**PAGE TEXT:**
***
Purple Crocus flowers blooming in spring

  • With its beautiful shade of purple, crocus is yet another spring messenger.
  • Crocuses are best planted in the fall, before the ground freezes.
  • They can thrive in just about any spot, except for dense shade.
  • Much like tulips, crocus bulbs will rot in excessively moist soil, so it’s best to plant it in well-drained ground.
  • Because crocus flowers are dense and look astonishing, they are best planted in spread areas, such as meadows or lawns, where they can form carpets of flowers. They are also suitable for planting around the edges.
  • Crocus requires fertilizing after being planted in the fall if you have short springs in your area.
  • It’s important to water crocus flowers during the autumn, but only in the soil gets dry.
  • The beds should be covered in mulch before winter, but mulch should be removed at the end of February, to give crocuses a chance to come through.


  • Glory-of-the-snow is a very easy-to-recognize type of flowers, because it’s shaped like a start, and typically has six petals colored in pink, white, or blue.
  • Since it is a plant native to rocky mountain sides, it is tolerant to drought, and over-watered soil can drown the bulb.
  • The flowers blossom in early spring, but their foliage dies quite fast. Once flowering is finished, the foliage goes dormant.
***
**DATA ENTRIES:**
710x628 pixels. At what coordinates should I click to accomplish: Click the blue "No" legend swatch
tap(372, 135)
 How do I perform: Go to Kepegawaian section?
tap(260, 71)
***
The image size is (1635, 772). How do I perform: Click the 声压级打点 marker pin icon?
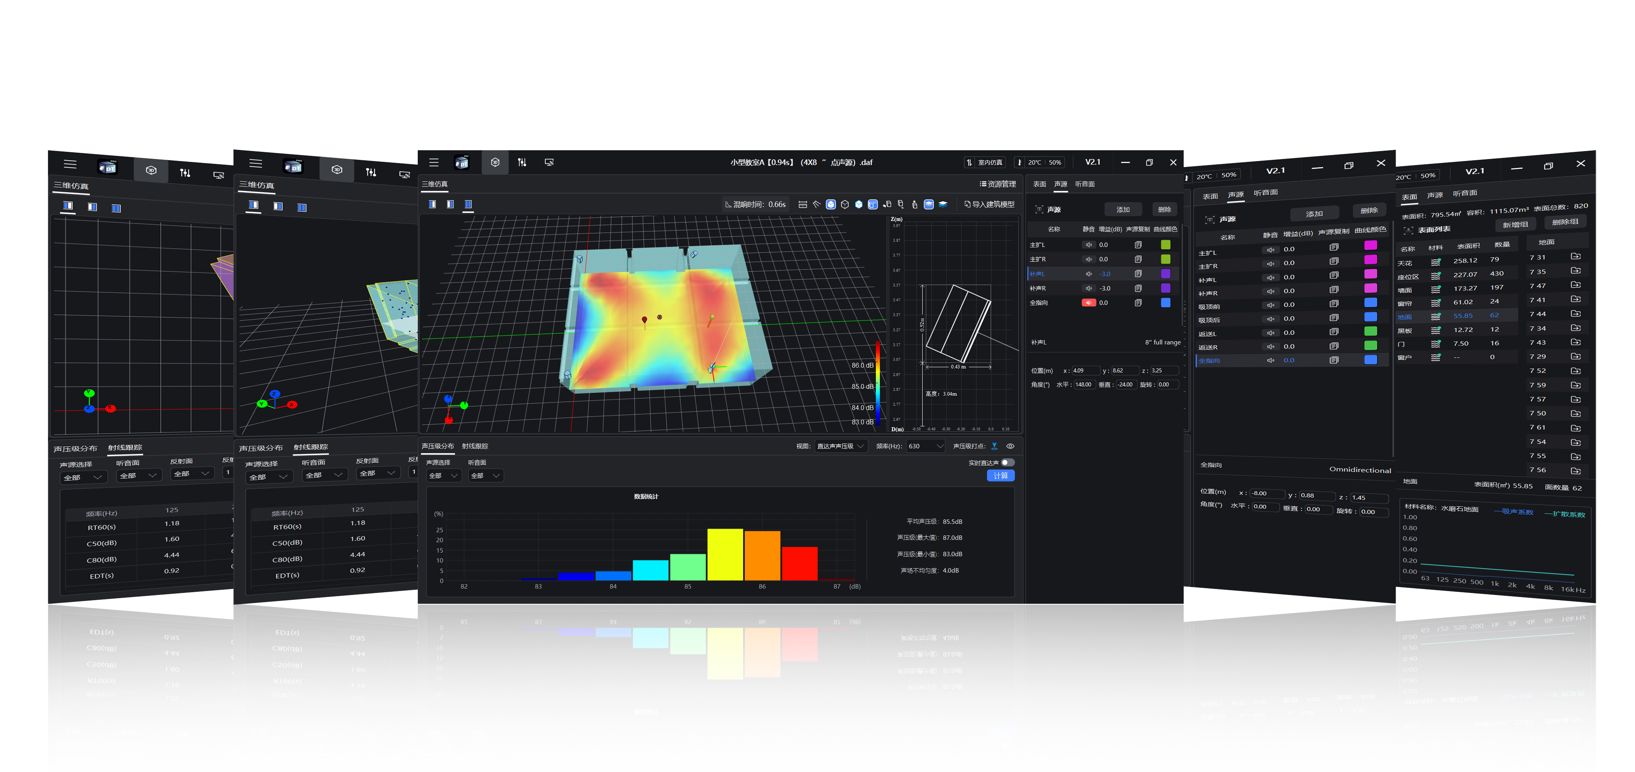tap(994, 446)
***
**WORK TO COMPLETE:**
**a)** Answer these from the spring flower text:
(i) When are crocuses best planted?
(ii) When should the mulch be removed from the beds?
(iii) How many petals does glory-of-the-snow typically have?
**b)** Which petal colors does the spring flower text give for glory-of-the-snow?
**c)** Can you give the spring flower text between "Purple Crocus flowers" and "the ground freezes.", inclusive, with "fall" changed to "autumn"?
The entries have nothing to do with the spring flower text.

**SOLUTION LIST:**
**a)**
(i) In the fall, before the ground freezes.
(ii) At the end of February.
(iii) Six.

**b)** Pink, white, and blue.

**c)**
Purple Crocus flowers blooming in spring

  • With its beautiful shade of purple, crocus is yet another spring messenger.
  • Crocuses are best planted in the autumn, before the ground freezes.